Top of DATASET EXCERPTS

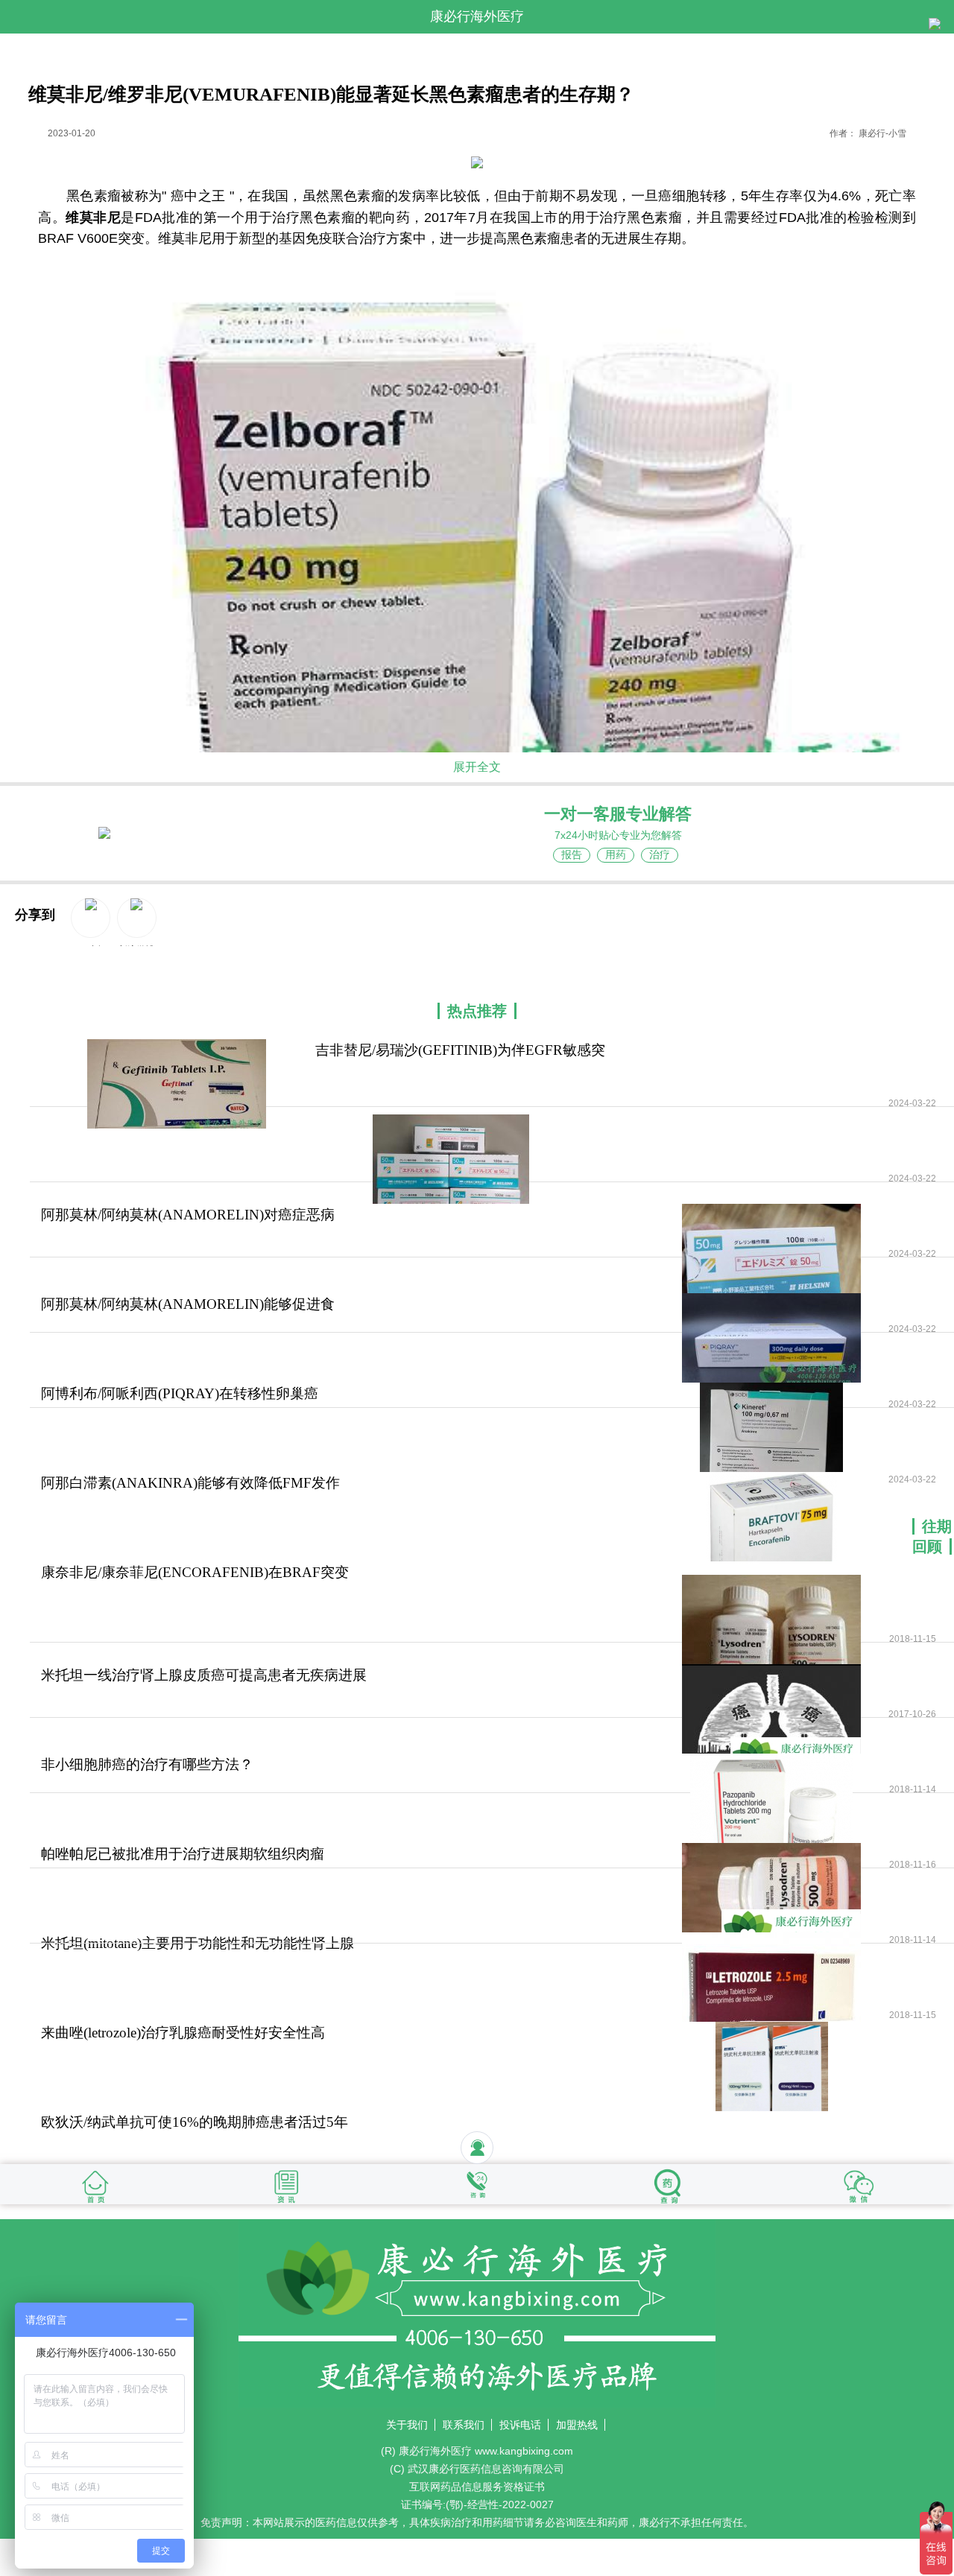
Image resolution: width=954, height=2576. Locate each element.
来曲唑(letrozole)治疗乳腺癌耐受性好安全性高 (183, 2032)
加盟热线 (577, 2425)
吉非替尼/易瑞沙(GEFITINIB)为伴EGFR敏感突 (460, 1050)
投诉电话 (520, 2425)
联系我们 (463, 2425)
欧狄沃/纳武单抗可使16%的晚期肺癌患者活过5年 (194, 2122)
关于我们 (407, 2425)
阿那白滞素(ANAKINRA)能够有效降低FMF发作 (190, 1483)
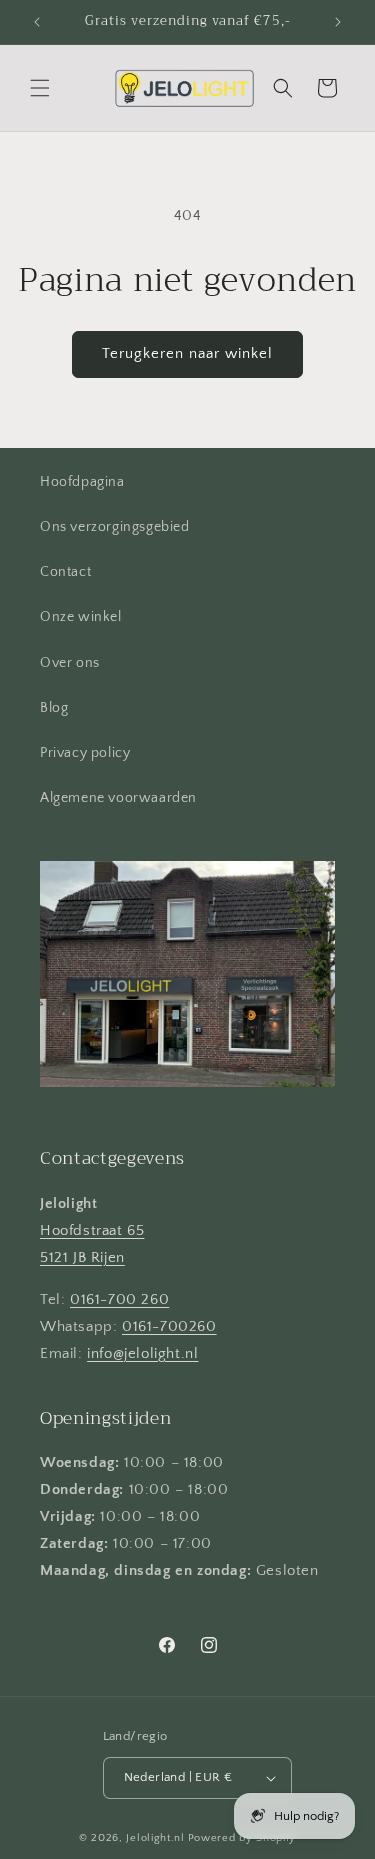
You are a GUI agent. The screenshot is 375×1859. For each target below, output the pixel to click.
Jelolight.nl (155, 1838)
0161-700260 (169, 1326)
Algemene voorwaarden (118, 798)
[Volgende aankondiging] (338, 22)
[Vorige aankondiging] (37, 22)
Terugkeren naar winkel (187, 353)
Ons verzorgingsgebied (115, 527)
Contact (65, 572)
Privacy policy (85, 753)
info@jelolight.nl (142, 1353)
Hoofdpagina (82, 482)
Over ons (70, 663)
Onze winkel (81, 617)
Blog (54, 708)
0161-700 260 (119, 1299)
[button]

Bottom of DATASET EXCERPTS

Would you reproduce the records exactly as they stand, but without the pictures?

Image resolution: width=954, height=2576. Locate each element.
来曲唑(letrozole)治疗乳腺癌耐受性好安全性高 (183, 2032)
加盟热线 (577, 2425)
吉非替尼/易瑞沙(GEFITINIB)为伴EGFR敏感突 (460, 1050)
投诉电话 (520, 2425)
联系我们 (463, 2425)
欧狄沃/纳武单抗可使16%的晚期肺癌患者活过5年 (194, 2122)
关于我们 (407, 2425)
阿那白滞素(ANAKINRA)能够有效降低FMF发作 (190, 1483)
You are a GUI agent. The screenshot is 375×1859. For each target below, output the pixel to click.
Jelolight.nl (155, 1838)
0161-700260 (169, 1326)
Algemene voorwaarden (118, 798)
[Volgende aankondiging] (338, 22)
[Vorige aankondiging] (37, 22)
Terugkeren naar winkel (187, 353)
Ons verzorgingsgebied (115, 527)
Contact (65, 572)
Privacy policy (85, 753)
info@jelolight.nl (142, 1353)
Hoofdpagina (82, 482)
Over ons (70, 663)
Onze winkel (81, 617)
Blog (54, 708)
0161-700 260 (119, 1299)
[button]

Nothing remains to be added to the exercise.